場面緘黙症や社交不安障害を発症したきっかけ。あれは、小学3年生の頃だった。
1年生の頃も、2年生の頃も、年配の女性が担任だった。怒るにしても、親が子供を叱るような――もはやおばあちゃんが孫を叱るような雰囲気だった。幼稚園生の時と大して変わらない。だからそこまで恐怖は覚えなかった。
でも、3年生に進級して、新しい担任の先生になったのは、若い女性の方だった。いつも元気で、快活で、休み時間は子供たちと一緒にドッヂボールや鬼ごっこに進んで参加するような先生。
小学3年生にもなれば、男子たちは特に、悪さをすることが増えていた。
隣の席だった男子は、クラスの中でも群を抜いての問題児だった。授業中でも暴れて、「そんなに遊びたいなら校庭に出て行きなさい!」と怒られ、本当に校庭に行って遊んでしまうような子。

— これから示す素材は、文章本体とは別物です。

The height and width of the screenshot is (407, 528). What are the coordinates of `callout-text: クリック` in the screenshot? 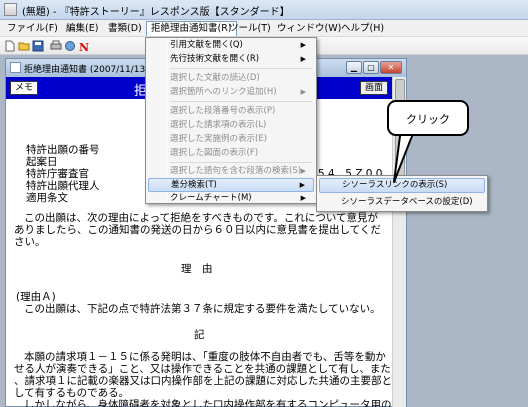 It's located at (428, 120).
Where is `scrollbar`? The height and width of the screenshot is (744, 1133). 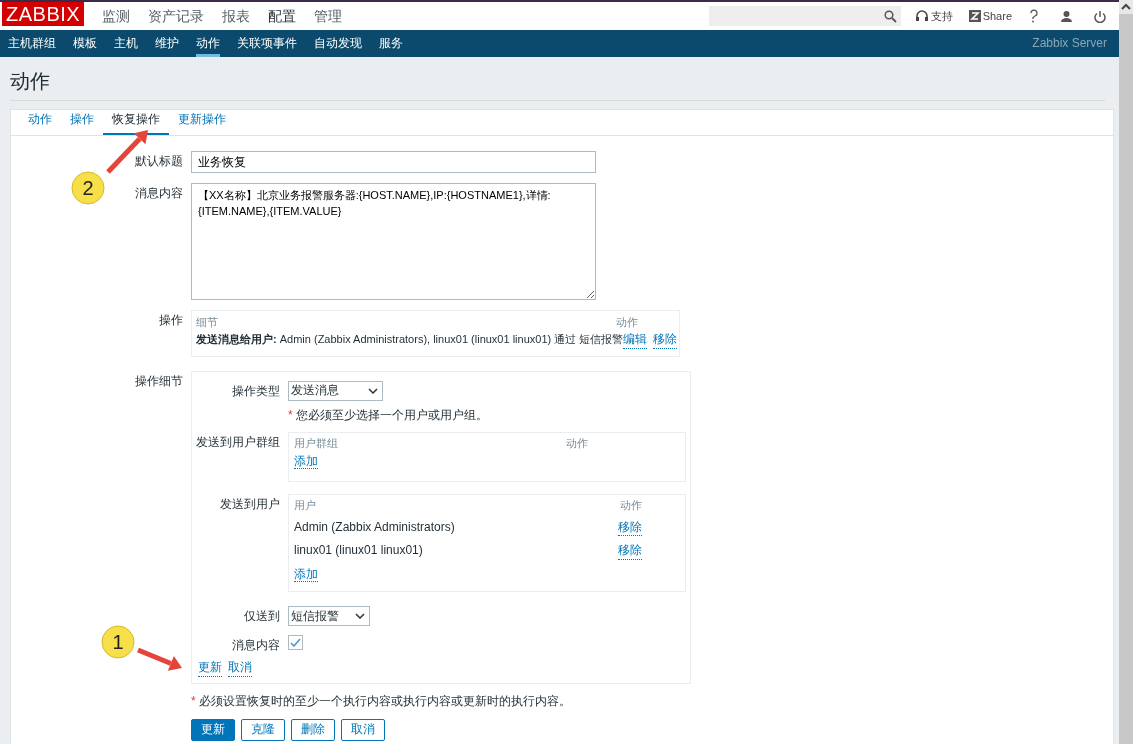 scrollbar is located at coordinates (1126, 372).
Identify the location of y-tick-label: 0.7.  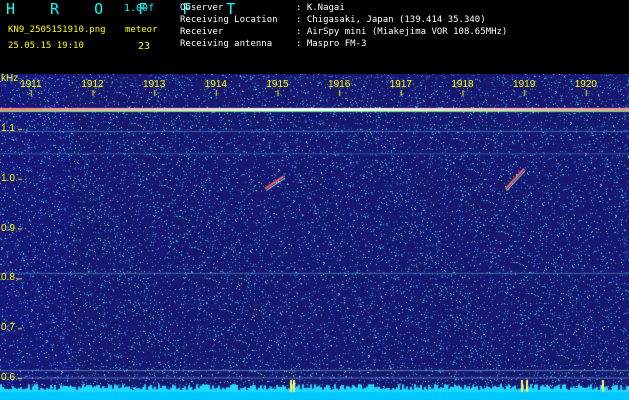
(8, 328).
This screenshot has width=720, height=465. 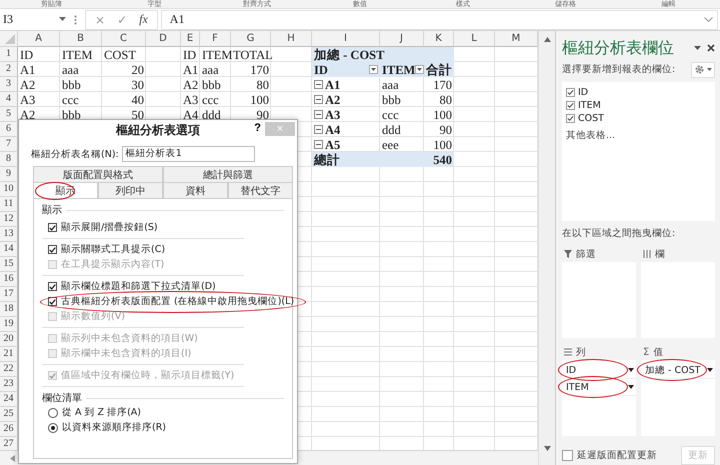 What do you see at coordinates (164, 39) in the screenshot?
I see `column-header: D` at bounding box center [164, 39].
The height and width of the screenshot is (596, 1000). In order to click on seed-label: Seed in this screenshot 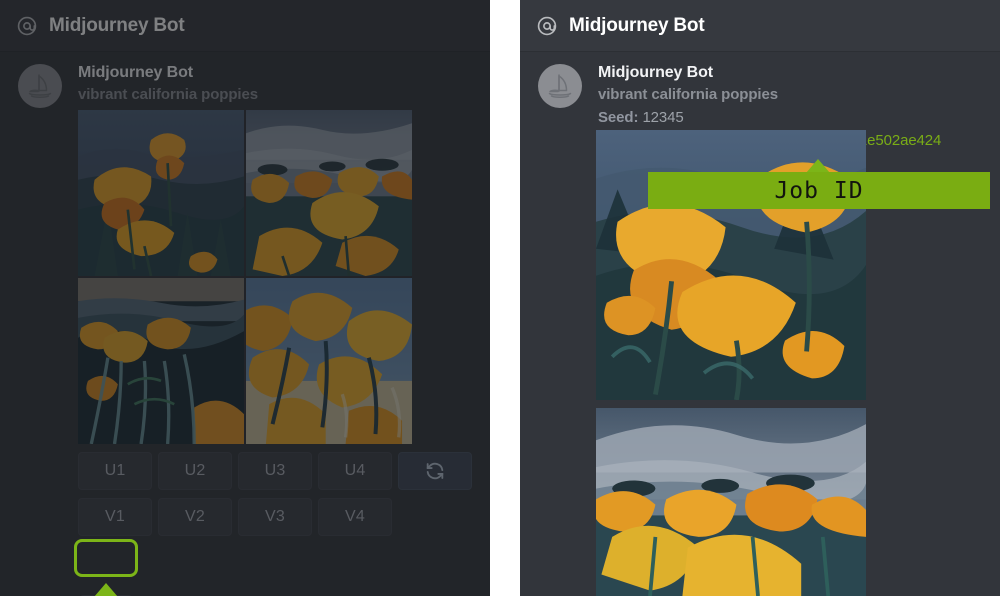, I will do `click(616, 118)`.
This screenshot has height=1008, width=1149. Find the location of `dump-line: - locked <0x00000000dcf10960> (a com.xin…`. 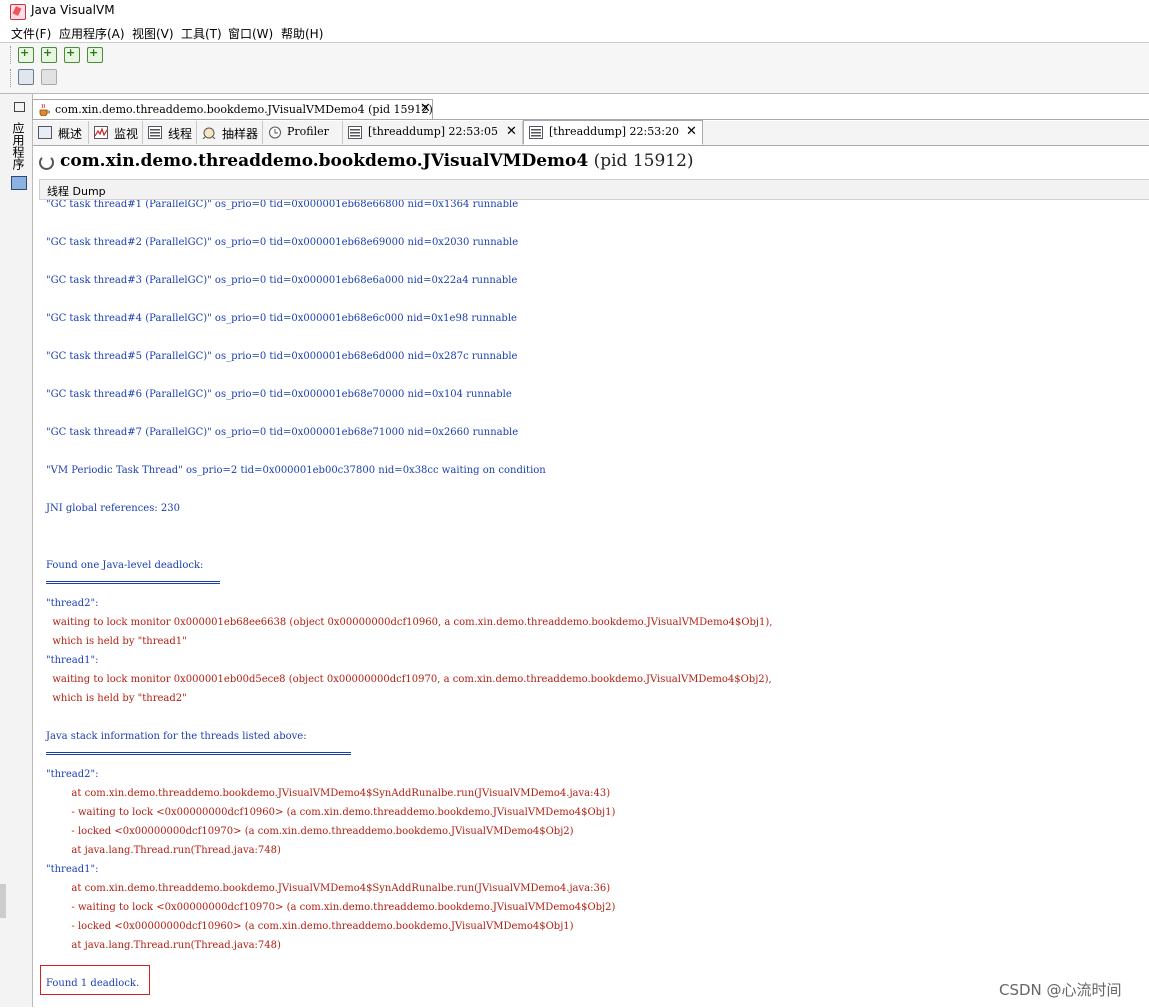

dump-line: - locked <0x00000000dcf10960> (a com.xin… is located at coordinates (310, 926).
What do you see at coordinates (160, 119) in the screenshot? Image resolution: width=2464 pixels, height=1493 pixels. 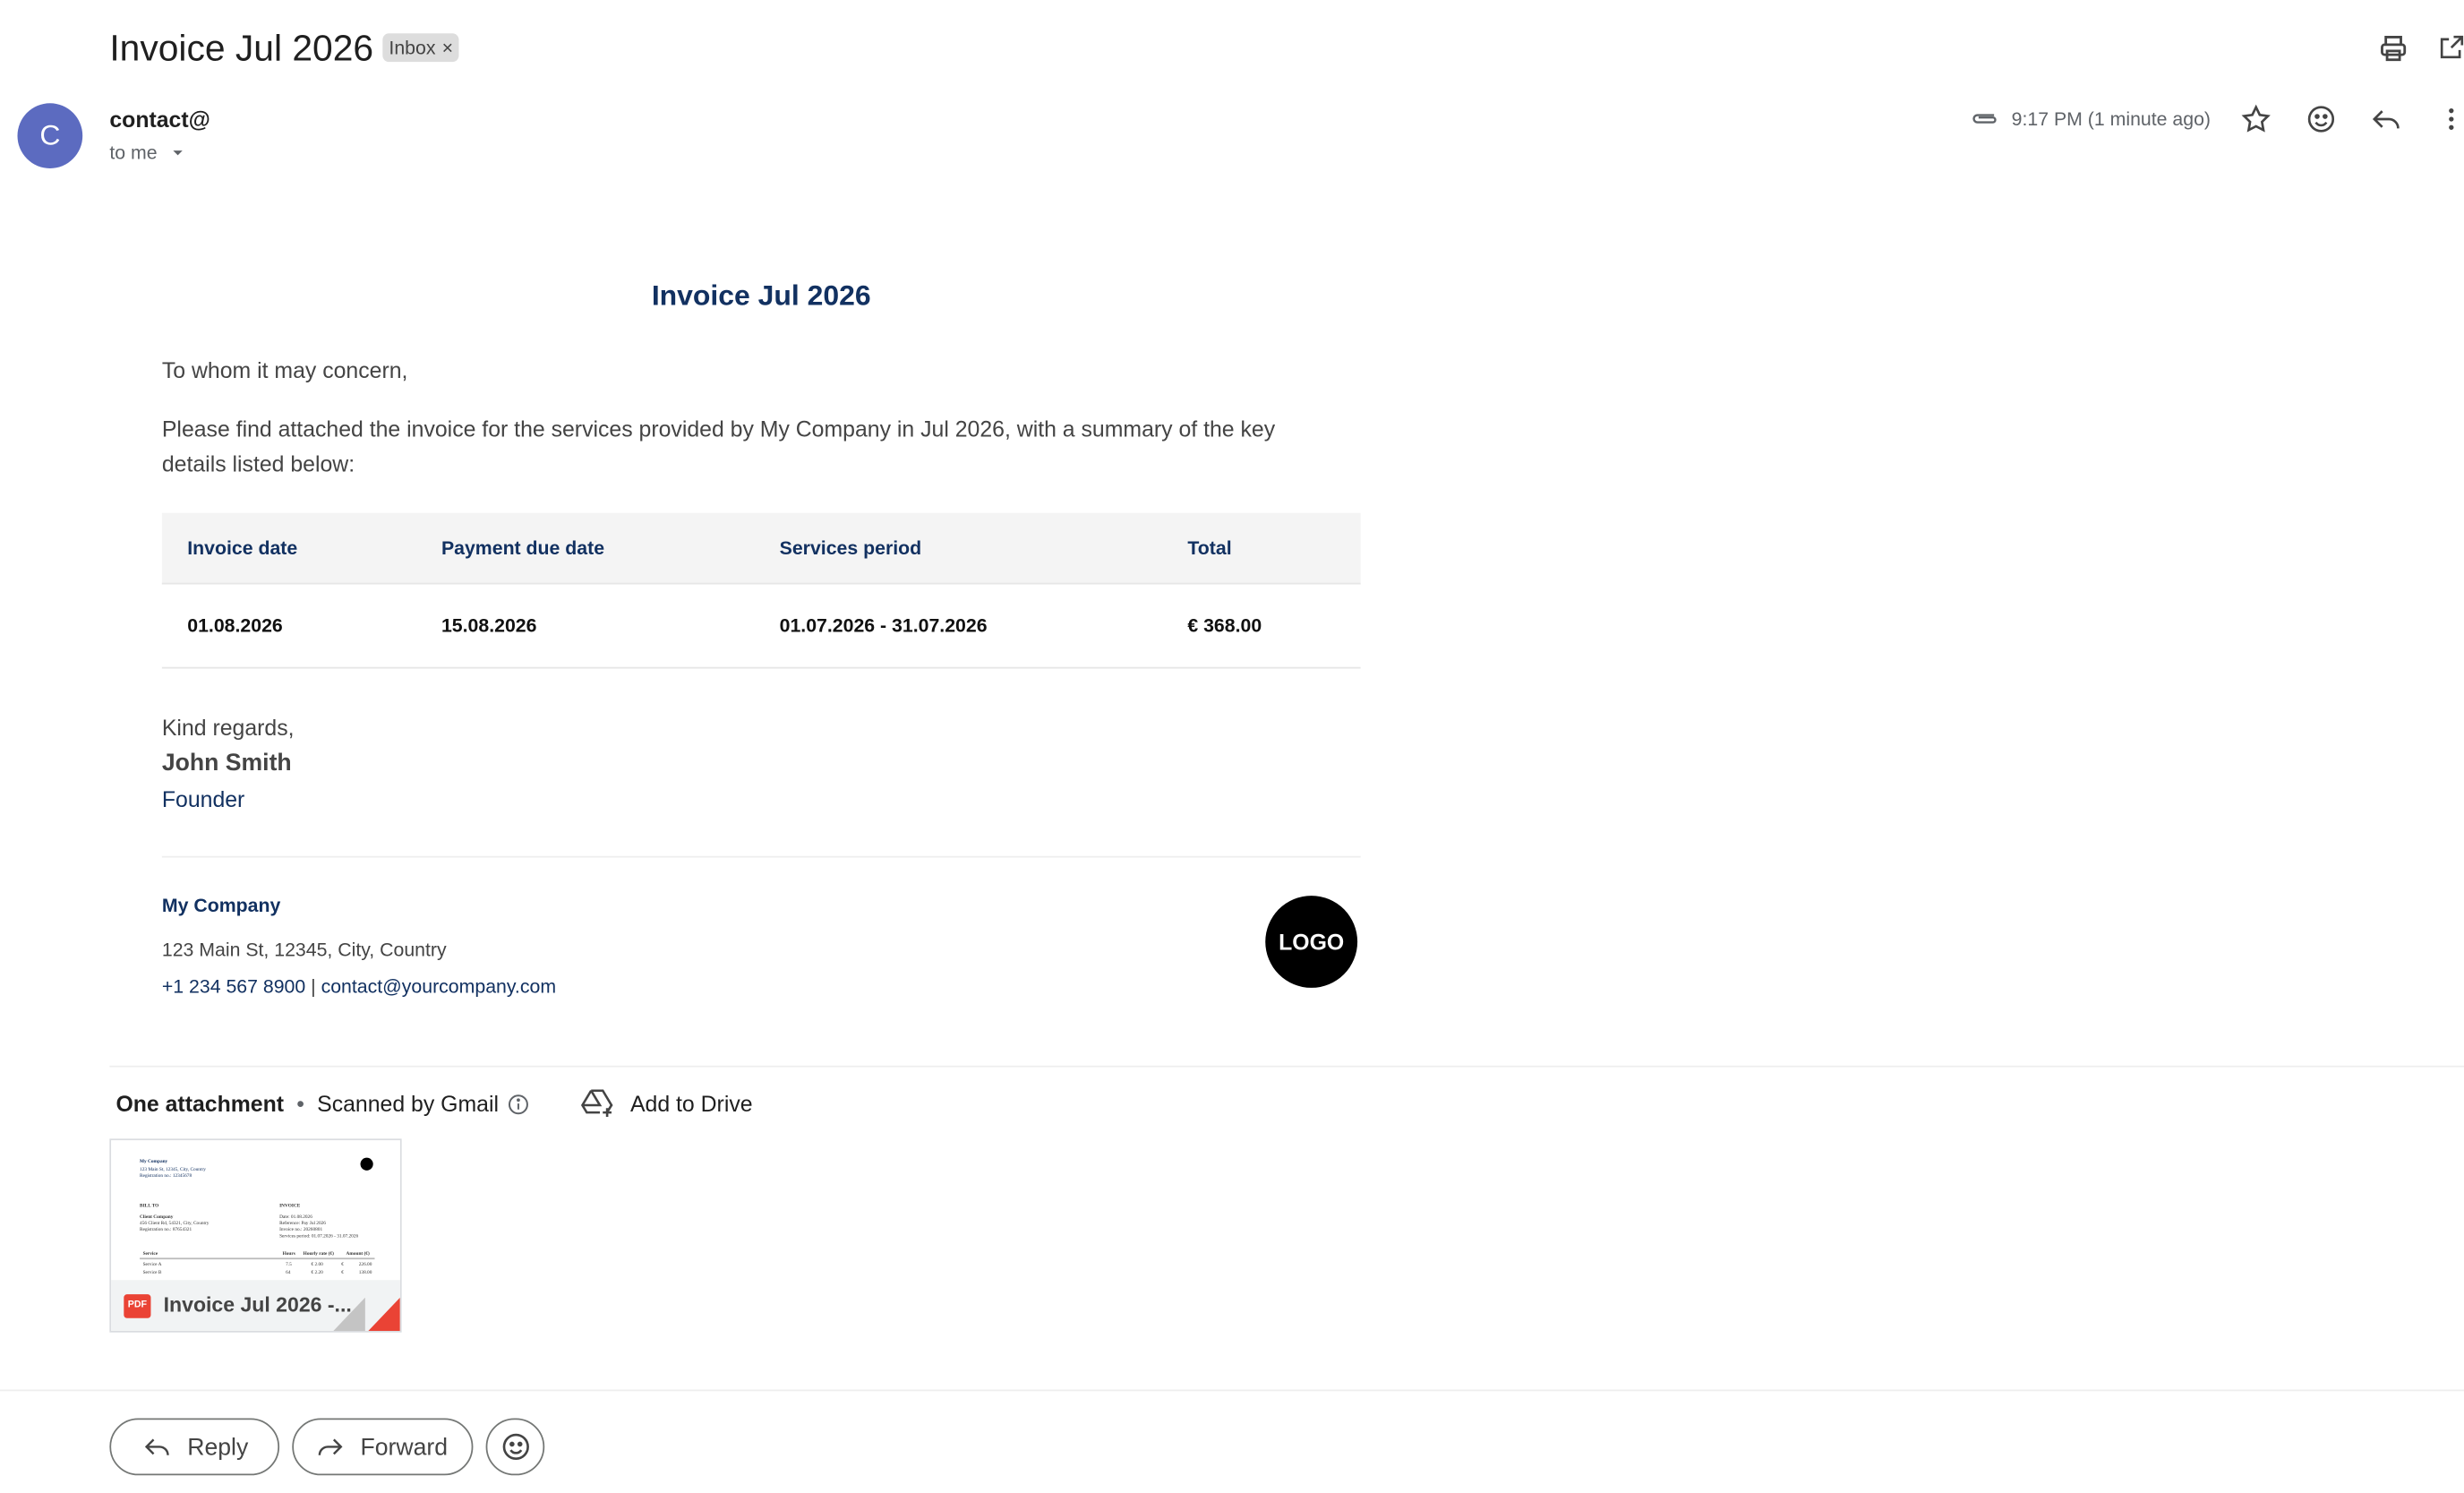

毎日のように怒られる彼。クラスメイトたちは、「あいつのおかげで授業が潰れてラッキー」だと言っていた。でも、先生の視線がこちらを刺している。私じゃない。隣の彼だ。それなのに、彼に放つ言葉すべてを、自分ごとのように受け取ってしまった。
先生はたまに我に返って、「隣の子にも迷惑だと思わないの? こころちゃんいつもごめんね」と言って、彼を廊下に連れ出す。
「みんなは自習」と言われ、子供だけ放置された教室。問題児は廊下に出されて怒られているので、そううるさくもなかった。
だから、聞こえてくる。私には向けられたことのないほど、尖った先生の声が。
小学3年生で初めて私は、人の表裏を悟ってしまった。私の前では笑顔の先生が、見えないところではこんなに鬼のような態度を取るのだ。ドア一枚挟んでいても聞こえるくらい、彼女は感情に身を任せていた。
怖かった。でも、怖さを共有できる相手もいなかった。
私は、自分で自分を守ろうと必死で、無意識のうちに場面緘黙症という鎧を身に着け始めた。言動がなければ、怒られない。単純明快だが、そう思ったのかもしれない。
本来、自分を守る目的だったはずの場面緘黙症と社交不安障害は、気付けば10年以上、私の中に居座ることになってしまった。
あの教室で、廊下から響く怒声を聞きながら、私は徐々に自分の声を失くしていった。